Colonel Jean-Pierre Bayala : Quotidiennement, je cultive mon jardin. Il est évident que la retraite ne veut pas dire un repos absolu. Il faut absolument bouger ; il faut se resocialiser parce que c’est de cela aussi qu’il s’agit. A mon niveau, il n’y a pas de quoi se reposer. Admis à la retraite en 2005, j’ai été appelé par les Nations Unies où j’ai travaillé pendant quatre ans en République démocratique de Congo en qualité d’assistant spécial du commissaire de la Police des Nations Unies et cumulativement nommé Coordonnateur onusien de l’ensemble du système de sécurité, notamment de la réforme de la Police nationale congolaise. Rappelé en cours de mandat onusien dans mon pays suite à une correspondance du Représentant de mon pays aux Nations Unies pour des raisons qui lui étaient propres, j’ai intenté un procès contre l’Etat qui a été condamné. Je suis depuis lors consultant indépendant international pluridisciplinaire en Réforme des systèmes de sécurité (RSS) à savoir Armée-Police-Gendarmerie-Justice.

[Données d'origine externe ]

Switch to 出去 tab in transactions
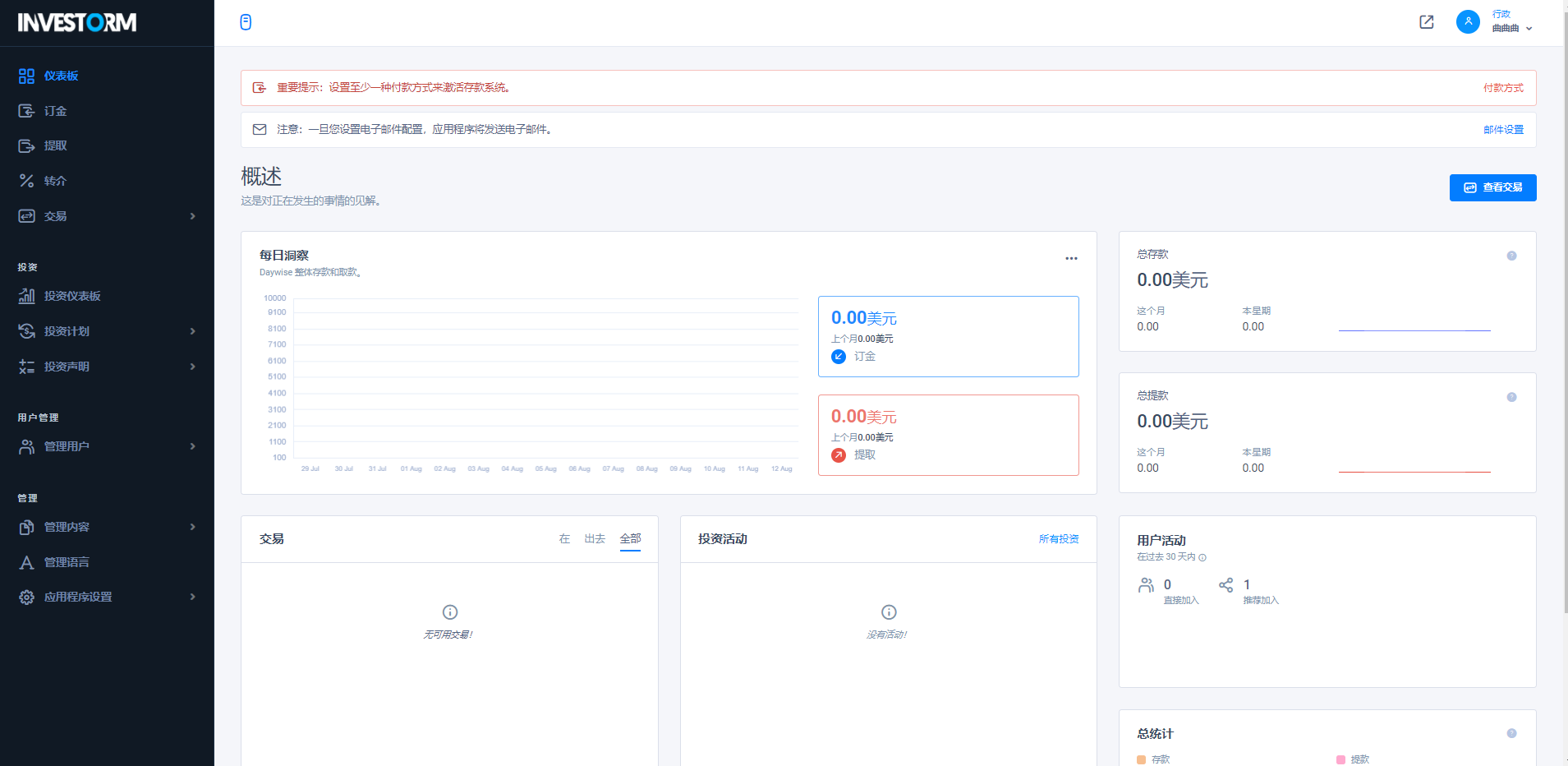coord(595,539)
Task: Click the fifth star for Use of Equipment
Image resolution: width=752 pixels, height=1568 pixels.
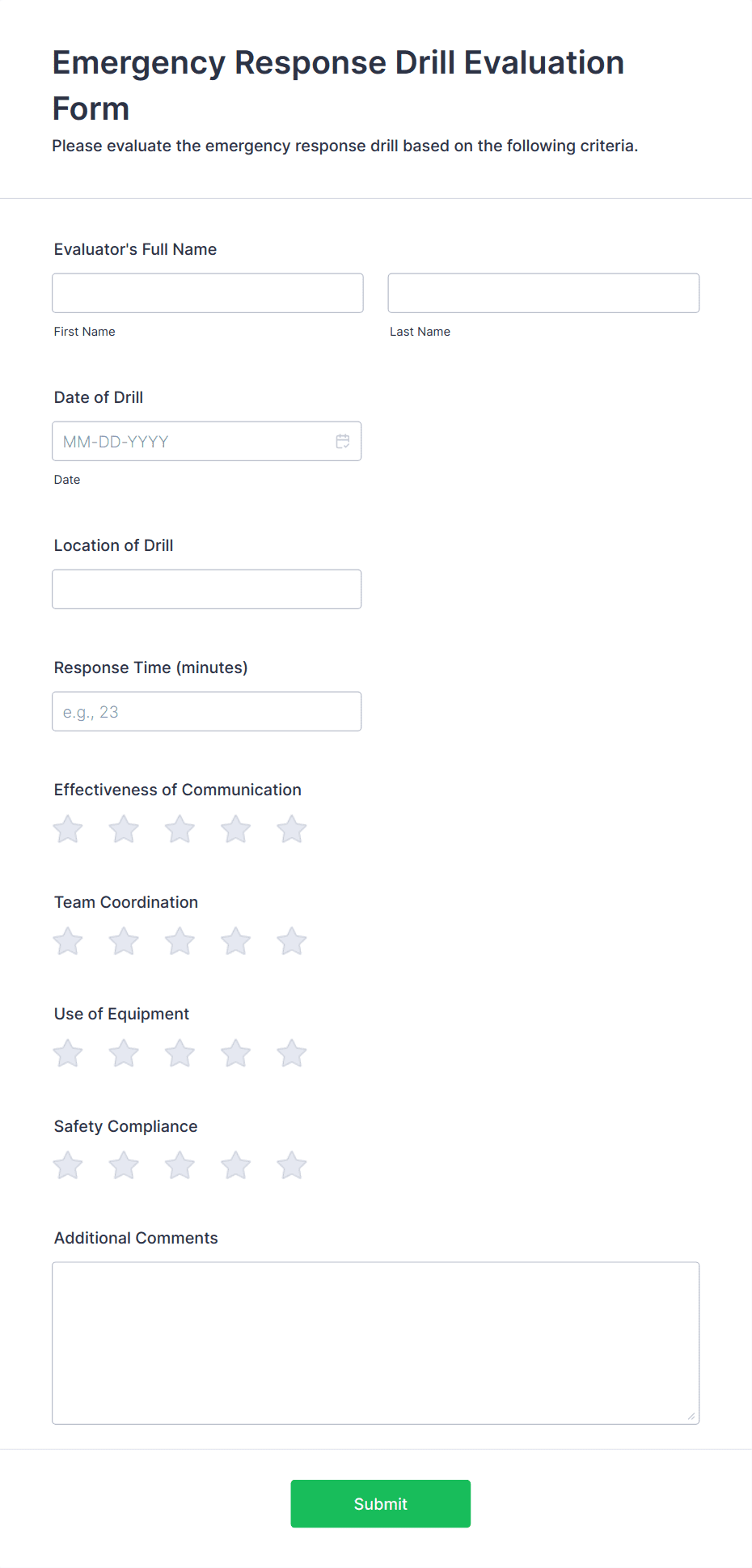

Est-ce que l’armée ne vous manque pas aujourd’hui ?
Il est évident que quand on a exercé pendant longtemps un métier, on éprouve une certaine nostalgie. Lorsqu’on voit les mêmes activités se mener autour de soi, on regrette quelque part de n’avoir plus les forces, les compétences ou les connaissances nécessaires pour pouvoir voler au secours de ceux qui ont pris la relève. C’est dire que la nostalgie est toujours évidente, à moins qu’on n’ait pas vraiment servi son pays avec passion, dévouement et loyauté.
Comment appréciez-vous l’évolution des armées au niveau africain ?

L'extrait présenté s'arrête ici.